Nearly 80 people attended a cocktail party celebrating NAATI’s 40th Anniversary in Canberra on the 21st of September.  It was an exciting time, with the intention to have as many of NAATI’s friends and supporters together to celebrate NAATI’s 40 years in Australia’s interpreting and translating community.

Assistant Minister for Social Services and Multicultural Affairs, Senator the Hon. Zed Seselja, in his role as Commonwealth Minister, announced the appointment of NAATI’s newest Director, Dr Michael Cooke.

NAATI CEO Mark Painting, with Commonwealth Minister Senator the Hon. Zed Seselja and NAATI Chair, Ms Kerry StubbsDr Cooke has been a member of various working groups related to the Improvements to NAATI Testing (INT) Project, and has extensive cross-cultural experience teaching and researching indigenous languages.  

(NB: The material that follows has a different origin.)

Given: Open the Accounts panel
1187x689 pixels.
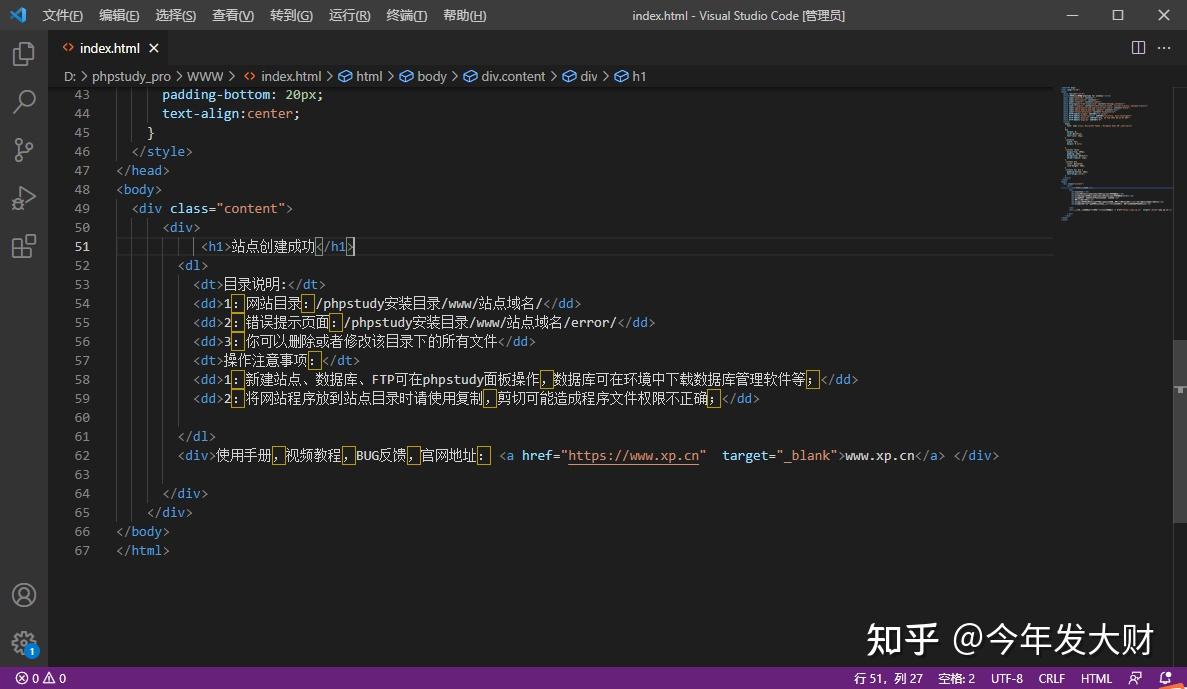Looking at the screenshot, I should (23, 594).
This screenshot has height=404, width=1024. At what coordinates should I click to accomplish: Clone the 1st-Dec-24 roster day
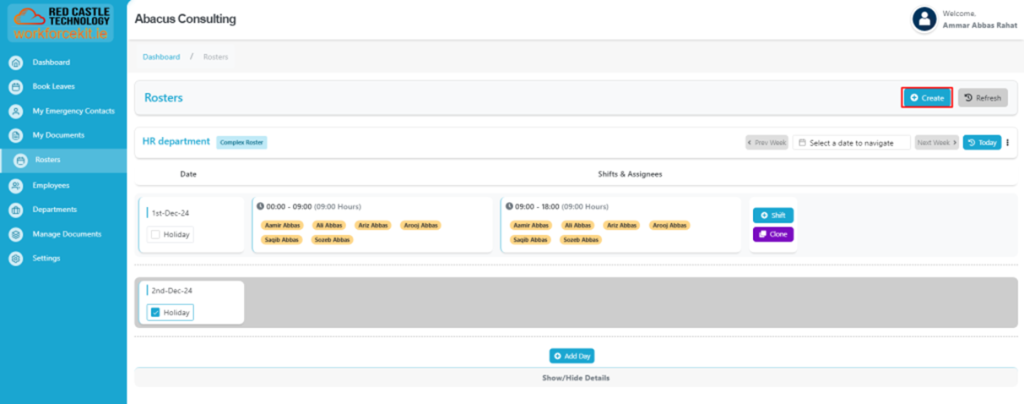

Senator Seselja thanked retiring Chair, Ms Kerry Stubbs, and congratulated Voula Messimeri, who will take up the position as the newly appointed Chair from 1 December 2017.  Mr Giuseppe (Pino) Migliorino will serve as Deputy Chair.

In speaking to guests, Senator Seselja said that Ms Stubbs had “overseen significant developments, which have contributed to increasing the professional standing of both NAATI and the sector.”

“NAATI’s contribution to ensuring standards have developed considerably over the past 40 years and continues to command respect from the community and Australian governments alike.”

The Minister also announced a grant of $150,000 from the Australian Government, which will go towards work by NAATI, RMIT University and TAFE South Australia to develop a non-language specific online training course in basic competencies for interpreters.   

The focus of the project is addressing shortages of credentialed interpreters in new and emerging community languages. It will also be of particular benefit for people in regional, rural and remote areas, where people do not have the same access to interpreters, as they do in cities.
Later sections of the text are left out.